• _TEXT SECTION_:
I'm going to do something to push back against that and say, "No,
I'm in charge here."
Speaker 1:
Right.
Speaker 2:
Now in healthcare. That's a problem because you go into the
doctor's office, you're in your underwear, the doctor's wearing a
white coat. The authority is clearly there. Gives you healthcare
advice and then you go home and you get to decide whether you're
going to do it or not. And most people don't follow healthcare
advice.
Speaker 1:
Right? Yeah. You get the example of the going to the dentist.
Speaker 2:
Yeah, no, we have that kind of, nobody's going to tell me what to
do feeling. It may not even be conscious, but it's there. And so
when you're dealing with something about which people are
ambivalent and that's most of the time actually, to try to
persuade, to try to convince, to try to make the person do it is a
losing battle. You cannot make people change.
Speaker 1:
And what a concept for parenting also.
Speaker 2:
Indeed, indeed. Yeah.
Speaker 1:
I thought one of the interesting things you said that was
persuasion and advice are often attempts to convince from the Latin
root [foreign language 00:14:25] to defeat, conquer or
overcome.
Speaker 2:
So it doesn't feel good on receiving end. That's right.
Speaker 1:
So this is not in your book. So I apologize, but I just thought
about the vaccines.
Speaker 2:
Oh, sure.
Speaker 1:
Right. Is that what you think about when you see, I mean, people
just don't want ... On either side, people don't want to be told
what to do.
Speaker 2:
Well, it's gotten even more complex than that actually. It's gotten
polarized. I've said in the book, one thing that kind of amplifies
response to ambivalence is if you identify that is not taking
advice, not taking a vaccine, it's not just an opinion of mine.
It's who I am. That's me. Or taking the vaccine is who I am. I
mean, that's me. And so to have that question, to get into a
dialogue about that, you're really talking about your worth as a
person. Now that's a big jump and that's kind of where many of us
are with vaccines. I think that this is not only, not just my
opinion, this is more than my opinion. This is my tribe.
Speaker 1:
Yes, exactly.
Speaker 2:
This is who I am.
Speaker 1:
This is my people. I get that sense. And one of the things I
realized while reading your book was so in your book, you're trying
to persuade people. And I find myself, in the one sense I bought
the book, I'm interested in it. And so it's kind of like, it's not
really unsolicited advice, but I even felt myself trying to think
about, "Well, is this right? Is that not right?" Always reading it
a critical [inaudible 00:16:18]
Speaker 2:
No, that's my intention to give you information with which you can
make better decisions and not get trapped by this dynamic of,
"Well, this is me," or "Can't do that," or whatever to understand
that when someone's trying to persuade you that you're going to
naturally want to not do it, but that doesn't mean you have to not
do it. The irony is that we don't take advice even if we agree with
it.

(Data items)
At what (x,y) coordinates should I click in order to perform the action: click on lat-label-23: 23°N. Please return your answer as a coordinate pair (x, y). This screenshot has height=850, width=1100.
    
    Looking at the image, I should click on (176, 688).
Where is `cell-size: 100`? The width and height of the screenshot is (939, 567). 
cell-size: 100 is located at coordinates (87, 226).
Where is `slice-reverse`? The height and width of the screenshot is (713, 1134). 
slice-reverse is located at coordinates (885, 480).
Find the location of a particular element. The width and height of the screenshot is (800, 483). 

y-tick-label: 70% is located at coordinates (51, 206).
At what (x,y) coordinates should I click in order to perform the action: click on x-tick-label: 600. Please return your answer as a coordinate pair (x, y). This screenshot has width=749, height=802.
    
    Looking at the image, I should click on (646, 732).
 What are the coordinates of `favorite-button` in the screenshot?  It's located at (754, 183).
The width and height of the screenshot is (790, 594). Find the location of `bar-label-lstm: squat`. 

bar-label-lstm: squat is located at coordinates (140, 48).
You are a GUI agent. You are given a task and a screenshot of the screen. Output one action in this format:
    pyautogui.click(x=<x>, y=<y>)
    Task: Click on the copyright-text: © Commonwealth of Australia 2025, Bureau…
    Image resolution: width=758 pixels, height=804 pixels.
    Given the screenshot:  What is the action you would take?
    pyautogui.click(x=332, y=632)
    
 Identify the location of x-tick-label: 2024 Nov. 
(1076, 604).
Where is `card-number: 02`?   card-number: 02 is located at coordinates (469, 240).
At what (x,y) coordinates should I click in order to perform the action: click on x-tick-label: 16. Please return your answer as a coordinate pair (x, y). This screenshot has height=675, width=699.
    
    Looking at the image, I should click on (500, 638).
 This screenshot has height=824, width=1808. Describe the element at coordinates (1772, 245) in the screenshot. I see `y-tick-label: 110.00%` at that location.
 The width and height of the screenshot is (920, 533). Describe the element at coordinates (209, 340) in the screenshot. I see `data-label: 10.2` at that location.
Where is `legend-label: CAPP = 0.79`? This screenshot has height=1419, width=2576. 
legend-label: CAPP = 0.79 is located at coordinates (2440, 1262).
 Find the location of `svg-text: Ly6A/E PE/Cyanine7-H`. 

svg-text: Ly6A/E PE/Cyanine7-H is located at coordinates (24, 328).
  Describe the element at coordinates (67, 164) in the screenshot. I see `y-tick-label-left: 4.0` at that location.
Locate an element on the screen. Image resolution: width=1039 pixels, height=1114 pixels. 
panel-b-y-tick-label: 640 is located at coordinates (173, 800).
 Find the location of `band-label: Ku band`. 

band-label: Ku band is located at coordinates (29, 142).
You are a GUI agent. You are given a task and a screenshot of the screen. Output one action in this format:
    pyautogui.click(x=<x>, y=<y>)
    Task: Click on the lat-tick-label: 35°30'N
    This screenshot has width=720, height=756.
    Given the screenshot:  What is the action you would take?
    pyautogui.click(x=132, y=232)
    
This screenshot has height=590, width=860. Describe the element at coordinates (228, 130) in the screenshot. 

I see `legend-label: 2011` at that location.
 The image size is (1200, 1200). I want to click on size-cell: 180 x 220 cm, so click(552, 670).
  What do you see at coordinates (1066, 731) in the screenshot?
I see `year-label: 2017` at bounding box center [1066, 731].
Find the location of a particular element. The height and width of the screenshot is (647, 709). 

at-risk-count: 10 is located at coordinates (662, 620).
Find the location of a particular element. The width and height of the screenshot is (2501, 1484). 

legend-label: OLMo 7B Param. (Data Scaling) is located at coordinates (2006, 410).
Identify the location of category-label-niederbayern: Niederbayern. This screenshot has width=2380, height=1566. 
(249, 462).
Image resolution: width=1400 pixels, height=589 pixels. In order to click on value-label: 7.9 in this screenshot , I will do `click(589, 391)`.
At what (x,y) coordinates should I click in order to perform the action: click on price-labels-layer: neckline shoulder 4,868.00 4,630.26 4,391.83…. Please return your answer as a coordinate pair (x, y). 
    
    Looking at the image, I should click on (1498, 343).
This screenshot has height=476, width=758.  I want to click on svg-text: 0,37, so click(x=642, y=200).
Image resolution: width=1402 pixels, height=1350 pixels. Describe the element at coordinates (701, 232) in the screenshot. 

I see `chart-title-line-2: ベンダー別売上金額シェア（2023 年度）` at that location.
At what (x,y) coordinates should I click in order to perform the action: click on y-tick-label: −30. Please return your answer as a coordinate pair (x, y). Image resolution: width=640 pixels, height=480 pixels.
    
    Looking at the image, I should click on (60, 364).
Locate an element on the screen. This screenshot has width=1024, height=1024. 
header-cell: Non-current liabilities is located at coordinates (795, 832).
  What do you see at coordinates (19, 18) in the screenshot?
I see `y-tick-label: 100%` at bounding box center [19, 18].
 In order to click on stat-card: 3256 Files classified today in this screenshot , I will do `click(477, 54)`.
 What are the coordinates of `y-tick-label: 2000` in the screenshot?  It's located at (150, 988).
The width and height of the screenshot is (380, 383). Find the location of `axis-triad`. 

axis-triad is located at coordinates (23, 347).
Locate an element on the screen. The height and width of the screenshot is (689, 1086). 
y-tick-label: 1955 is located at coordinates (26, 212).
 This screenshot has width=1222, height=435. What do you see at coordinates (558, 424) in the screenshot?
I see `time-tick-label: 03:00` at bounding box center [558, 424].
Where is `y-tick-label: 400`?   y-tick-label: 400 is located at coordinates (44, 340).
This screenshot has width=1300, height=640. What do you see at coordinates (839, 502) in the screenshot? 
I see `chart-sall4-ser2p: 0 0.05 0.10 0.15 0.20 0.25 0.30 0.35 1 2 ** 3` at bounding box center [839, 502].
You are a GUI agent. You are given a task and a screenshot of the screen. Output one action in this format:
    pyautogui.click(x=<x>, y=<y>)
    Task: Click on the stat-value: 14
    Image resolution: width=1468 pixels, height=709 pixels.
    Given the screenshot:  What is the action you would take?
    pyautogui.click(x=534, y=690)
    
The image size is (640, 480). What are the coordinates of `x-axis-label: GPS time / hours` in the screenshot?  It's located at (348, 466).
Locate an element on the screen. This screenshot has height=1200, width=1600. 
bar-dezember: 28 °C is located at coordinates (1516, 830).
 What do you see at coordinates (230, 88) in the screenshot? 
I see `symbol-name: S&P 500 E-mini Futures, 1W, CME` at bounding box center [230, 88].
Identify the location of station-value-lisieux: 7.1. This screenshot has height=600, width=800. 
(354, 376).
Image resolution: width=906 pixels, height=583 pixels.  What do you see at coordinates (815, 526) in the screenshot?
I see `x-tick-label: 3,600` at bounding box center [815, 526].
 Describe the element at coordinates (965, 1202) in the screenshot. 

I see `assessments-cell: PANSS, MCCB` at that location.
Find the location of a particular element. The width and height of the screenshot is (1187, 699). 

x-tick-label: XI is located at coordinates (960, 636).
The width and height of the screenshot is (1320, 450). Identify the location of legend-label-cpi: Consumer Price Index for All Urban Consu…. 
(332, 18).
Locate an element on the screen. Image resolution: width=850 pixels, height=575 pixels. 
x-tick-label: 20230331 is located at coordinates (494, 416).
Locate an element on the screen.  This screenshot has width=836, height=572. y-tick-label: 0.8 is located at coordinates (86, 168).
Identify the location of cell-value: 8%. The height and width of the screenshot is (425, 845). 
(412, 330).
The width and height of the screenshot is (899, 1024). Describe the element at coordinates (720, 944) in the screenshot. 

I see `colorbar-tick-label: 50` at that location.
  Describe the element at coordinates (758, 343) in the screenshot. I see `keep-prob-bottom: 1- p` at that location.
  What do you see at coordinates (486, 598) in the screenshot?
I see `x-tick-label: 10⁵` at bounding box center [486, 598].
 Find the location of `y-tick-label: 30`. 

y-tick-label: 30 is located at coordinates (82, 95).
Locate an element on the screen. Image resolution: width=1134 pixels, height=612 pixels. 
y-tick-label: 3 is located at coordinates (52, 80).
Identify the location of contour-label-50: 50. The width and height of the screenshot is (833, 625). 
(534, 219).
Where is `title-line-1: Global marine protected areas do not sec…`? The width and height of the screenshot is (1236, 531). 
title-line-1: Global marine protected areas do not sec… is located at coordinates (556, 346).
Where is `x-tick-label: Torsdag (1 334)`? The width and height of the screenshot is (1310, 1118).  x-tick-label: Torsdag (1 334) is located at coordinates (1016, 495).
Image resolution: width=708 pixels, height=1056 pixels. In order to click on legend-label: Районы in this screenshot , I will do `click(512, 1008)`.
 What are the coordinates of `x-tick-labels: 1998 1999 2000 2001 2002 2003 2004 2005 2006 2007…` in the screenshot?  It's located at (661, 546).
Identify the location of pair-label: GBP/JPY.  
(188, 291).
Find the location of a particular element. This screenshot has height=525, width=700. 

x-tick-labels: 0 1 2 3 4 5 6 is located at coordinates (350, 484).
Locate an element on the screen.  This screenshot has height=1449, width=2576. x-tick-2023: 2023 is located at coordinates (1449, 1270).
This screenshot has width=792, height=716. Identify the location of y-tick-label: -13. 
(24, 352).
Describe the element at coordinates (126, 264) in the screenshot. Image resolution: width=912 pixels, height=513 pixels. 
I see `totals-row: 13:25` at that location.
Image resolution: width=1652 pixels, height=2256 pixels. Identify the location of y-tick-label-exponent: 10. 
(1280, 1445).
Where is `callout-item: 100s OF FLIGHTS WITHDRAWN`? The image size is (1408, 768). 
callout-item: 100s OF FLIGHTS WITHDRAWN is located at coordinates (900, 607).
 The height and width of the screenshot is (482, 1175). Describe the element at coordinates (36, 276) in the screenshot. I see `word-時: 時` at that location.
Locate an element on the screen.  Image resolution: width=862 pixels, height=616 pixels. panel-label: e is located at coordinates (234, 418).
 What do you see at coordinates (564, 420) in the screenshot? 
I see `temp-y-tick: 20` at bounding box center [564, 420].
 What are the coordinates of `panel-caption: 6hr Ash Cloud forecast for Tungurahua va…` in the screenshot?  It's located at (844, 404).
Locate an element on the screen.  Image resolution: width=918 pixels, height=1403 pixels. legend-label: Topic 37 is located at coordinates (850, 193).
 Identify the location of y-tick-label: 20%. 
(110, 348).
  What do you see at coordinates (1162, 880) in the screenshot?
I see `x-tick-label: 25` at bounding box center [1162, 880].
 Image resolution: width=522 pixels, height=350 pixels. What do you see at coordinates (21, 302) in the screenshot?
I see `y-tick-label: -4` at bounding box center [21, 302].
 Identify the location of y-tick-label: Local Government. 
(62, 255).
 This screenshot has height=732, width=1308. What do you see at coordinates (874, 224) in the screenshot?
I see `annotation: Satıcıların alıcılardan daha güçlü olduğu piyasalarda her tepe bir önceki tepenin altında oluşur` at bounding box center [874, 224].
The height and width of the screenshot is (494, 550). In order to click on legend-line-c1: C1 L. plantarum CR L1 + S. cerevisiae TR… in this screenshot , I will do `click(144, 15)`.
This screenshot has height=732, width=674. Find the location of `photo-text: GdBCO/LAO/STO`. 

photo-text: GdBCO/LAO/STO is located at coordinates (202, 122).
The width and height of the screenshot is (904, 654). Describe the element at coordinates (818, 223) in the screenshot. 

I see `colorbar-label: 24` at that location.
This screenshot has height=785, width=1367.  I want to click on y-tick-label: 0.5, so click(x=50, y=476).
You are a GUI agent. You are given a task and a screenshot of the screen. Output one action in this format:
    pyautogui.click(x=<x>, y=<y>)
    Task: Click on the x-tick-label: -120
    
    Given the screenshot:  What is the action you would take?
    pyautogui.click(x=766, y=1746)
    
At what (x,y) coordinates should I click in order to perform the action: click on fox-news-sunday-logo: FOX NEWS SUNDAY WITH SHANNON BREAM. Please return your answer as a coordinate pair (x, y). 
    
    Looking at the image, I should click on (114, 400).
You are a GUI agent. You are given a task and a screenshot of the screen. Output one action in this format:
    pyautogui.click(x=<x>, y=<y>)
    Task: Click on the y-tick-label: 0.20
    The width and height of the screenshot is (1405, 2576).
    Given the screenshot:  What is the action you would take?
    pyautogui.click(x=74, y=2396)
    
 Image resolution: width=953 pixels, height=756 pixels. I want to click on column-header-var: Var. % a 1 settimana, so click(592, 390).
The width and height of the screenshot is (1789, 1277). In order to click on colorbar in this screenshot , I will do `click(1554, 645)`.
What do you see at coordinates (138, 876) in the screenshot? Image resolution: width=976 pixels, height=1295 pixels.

• _DIRECTIONS_:
• 1. Return the passage of the interview transcript from "I'm going to" to "to the dentist.".
• 2. Answer these questions using the interview transcript:
(a) What is the doctor wearing in the doctor's office?
(b) According to Speaker 2, what kind of advice do most people not follow?
(c) After saying the issue is more than an opinion, what does Speaker 2 call it?

• _RESPONSES TO THE TASKS_:
• 1.
I'm going to do something to push back against that and say, "No,
I'm in charge here."
Speaker 1:
Right.
Speaker 2:
Now in healthcare. That's a problem because you go into the
doctor's office, you're in your underwear, the doctor's wearing a
white coat. The authority is clearly there. Gives you healthcare
advice and then you go home and you get to decide whether you're
going to do it or not. And most people don't follow healthcare
advice.
Speaker 1:
Right? Yeah. You get the example of the going to the dentist.

• 2.
(a) A white coat.
(b) Healthcare advice.
(c) "My tribe."